Newman's broken tibia was similar to the injury of teammate Nathan Brown last year, except that Newman's was "a lot cleaner" than Brown's, which left him with leg soreness. "With Nathan's there was quite an irregular fracture Chris' came together really well, it's going to be really stable and we're really optimistic he's going to make a quicker return."
Wallace said the number of players sustaining broken bones at Richmond was "more than I've ever known" and attributed many of the injuries to the increasing speed of the game.
"What amazes me is people who say the game has gone soft. One day, go down and watch from the front row, right on the boundary line that's where you really get an indication how quick and how dangerous it is out there. People just don't understand how quick these guys are going."
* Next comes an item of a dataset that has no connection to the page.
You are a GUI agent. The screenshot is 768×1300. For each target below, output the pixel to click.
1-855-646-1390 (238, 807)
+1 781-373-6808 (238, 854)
Coughlan, recovering from surgery to his anterior cruciate ligament, said the pace of the game had definitely increased but was not the cause of his season-ending injury.
"I slipped on my left foot and placed all my weight on my right foot and it just buckled on me," he said. "I'm not feeling too bad it was a tough one to take at the time."
Tigers forward Matthew Richardson, who last week had screws removed from the wrist he fractured in round nine, could return against Port Adelaide on Saturday. "We'll give him every opportunity," Wallace said. "It's a pain situation and whether he can deal with the pain."